İnsan kaç maske takar, kaç kişiliğe bürünür? Ve tüm bunları neden yapar?
Bizi biz yapan görevlerimiz, sorumluluklarımız, aidiyetliklerimiz vardır. Bu görev, sorumluluk ve aidiyetlikler bizi çeşitli maskeler kullanmaya zorlar. Bulunduğumuz durum ve ortama göre değiştiririz maskemizi: iş yerinde çalışan ya da yönetici, sosyal hayatta arkadaş, evde eş ya da ebeveyn oluruz.
Peki bu maskeleri çıkarıp kendimizle kaldığımızda gerçekten kendimiz olabiliyor muyuz?
Gün içinde izleyin kendinizi ya da çevrenizdekileri… Birileri hep başkalarına ne yapmaları ya da ne yapmamaları gerektiğinin “aklı”nı verir. Ama aklı veren de alan da uygulayabiliyor mu gerçekten. İzleyin ve o sözcüklerin havada nasıl asılı kaldığına şahit olun.
Sizce aklı veren kişi ya da kişiler söylediklerini kendi hayatlarında uygulayabiliyorlar mı? Uygulamaya engel ne olabilir ki?
Belki de söylediklerimizi zihnimiz yani mantığımız; yaptıklarımızı kalbimiz ya da ruhumuz yönlendiriyordur. Ya da tam tersi. İkisi hayli çatışıyor belli ki. Yoksa insanın saatler içinde söyledikleri ve yaptıkları nasıl farklı olabilir ki?
Kabul görme ve sevilme arzusu olabilir mi?
Genelde yeni tanıştığımız insanlara daha farklı yaklaşırız kendimizi anlatır ve iyi yönlerimizi ortaya çıkarırız. Bu da kabul görme, sevilme ihtiyacımızdan kaynaklanır. Olumsuz yönlerimiz üzerinde çok da durmaz hatta mümkün mertebe saklarız.

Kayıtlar
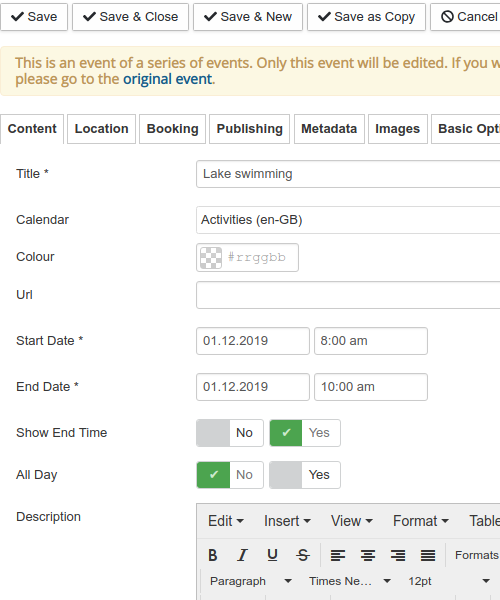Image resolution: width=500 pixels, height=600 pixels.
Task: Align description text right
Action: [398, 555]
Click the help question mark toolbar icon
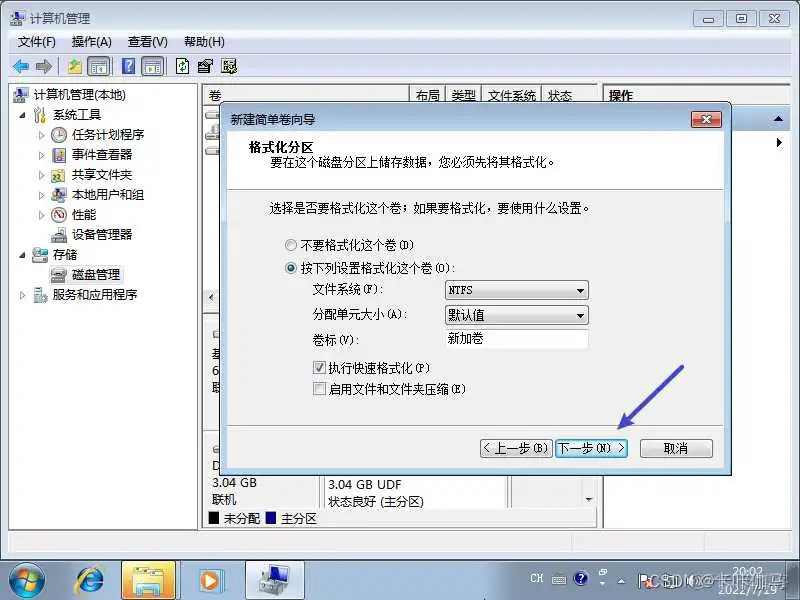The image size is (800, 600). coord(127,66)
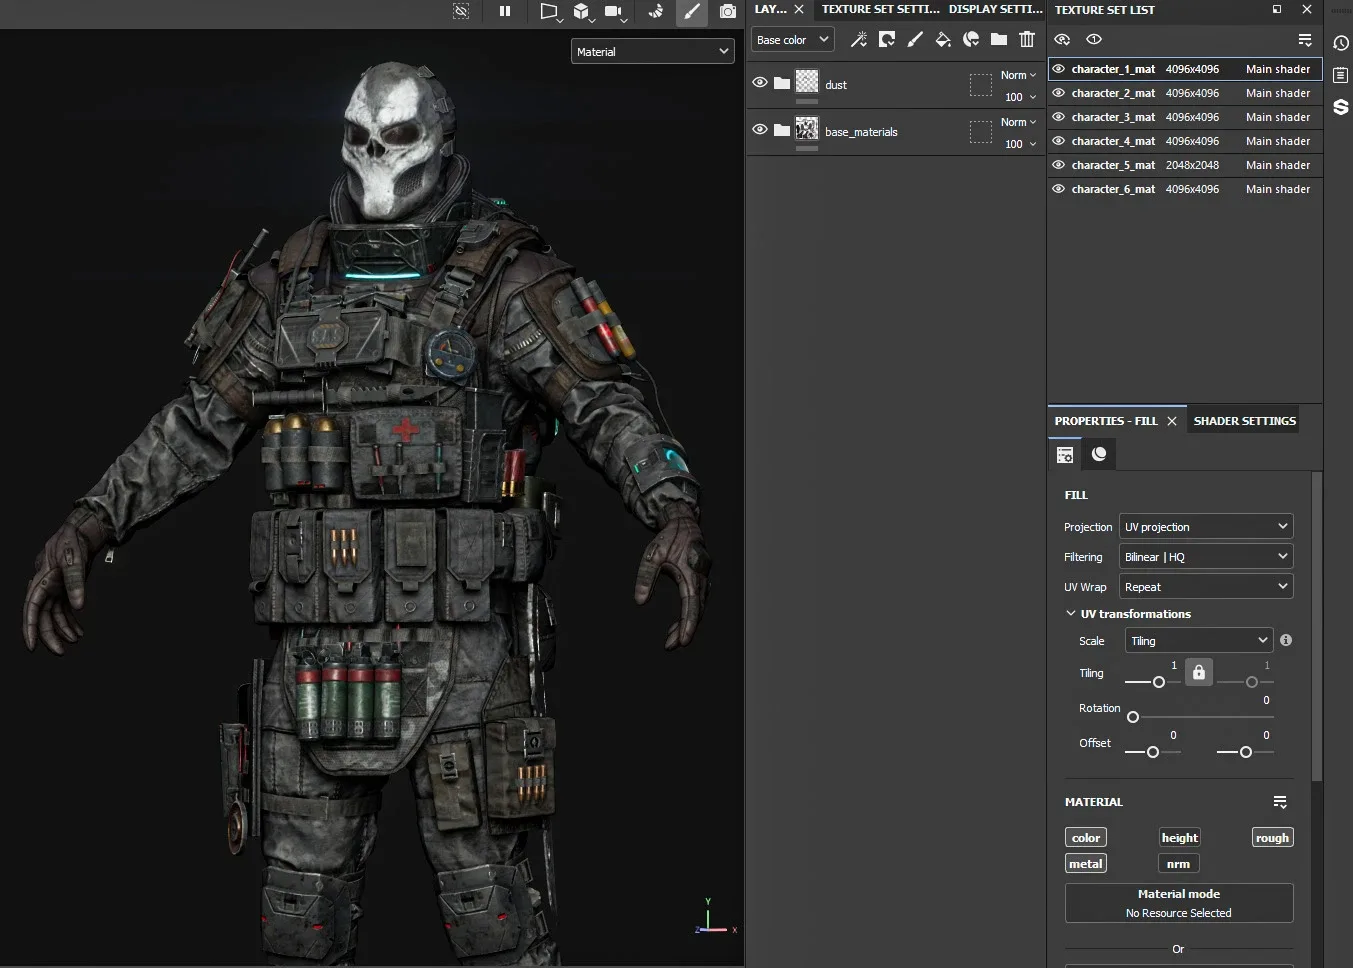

▸ **Görev listesi**
1/ Aşağıdaki (a), (b) ve (c) ifadelerinin maskeler üzerine metinle uyuşup uyuşmadığını belirtin. Her biri için evet ya da hayır deyin ve metinden belirleyici sözcükleri aynen alıntılayın.
(a) İnsanlar yeni tanıştıkları kişilere olumsuz yönlerini öne çıkararak yaklaşır.
(b) Görev, sorumluluk ve aidiyetlikler insanı çeşitli maskeler kullanmaya zorlar.
(c) Yeni tanışılan insanlara farklı yaklaşmanın kaynağı kabul görme ve sevilme ihtiyacıdır.
2/ Maskeler üzerine metni kaldığı yerden alıp sürdürün.

▸ **Yanıtlar**
1/
(a) Hayır: "Olumsuz yönlerimiz üzerinde çok da durmaz hatta mümkün mertebe saklarız."
(b) Evet: "Bu görev, sorumluluk ve aidiyetlikler bizi çeşitli maskeler kullanmaya zorlar."
(c) Evet: "Bu da kabul görme, sevilme ihtiyacımızdan kaynaklanır."

2/
Peki, ilişkimiz ilerlemeye başladığında ne oluyor aynı kalabiliyor muyuz?
Genellikle hayır. İlk aşamada gösterdiğimiz, tanıttığımız insandan farklı hale evriliyoruz ve bunun sonucunda da çatışmalar ortaya çıkıyor. Çünkü söylemlerimizle davranışlarımız uyuşmamaya başlamıştır. Davranışlarımızla tepkilerimizle kendi benliğimizi ortaya koymaya başlamışızdır.
Şimdi tekrar düşünelim söylediklerimiz mi yoksa yaptıklarımız mıyız? Ya da hangisi bizim kim olduğumuzu gerçekten ortaya koyar?
Söylenenlerle davranışların tutarlı olması elbette ki dilediğimiz şeydir. Ancak uygulamaya geldiğimizde ne kadar tutarlıyız…
Kabul görme, sevilme isteğimiz bizleri anlaşılmaz hale getirdiğinde ilişkilerimizde kopmalar yaşıyoruz.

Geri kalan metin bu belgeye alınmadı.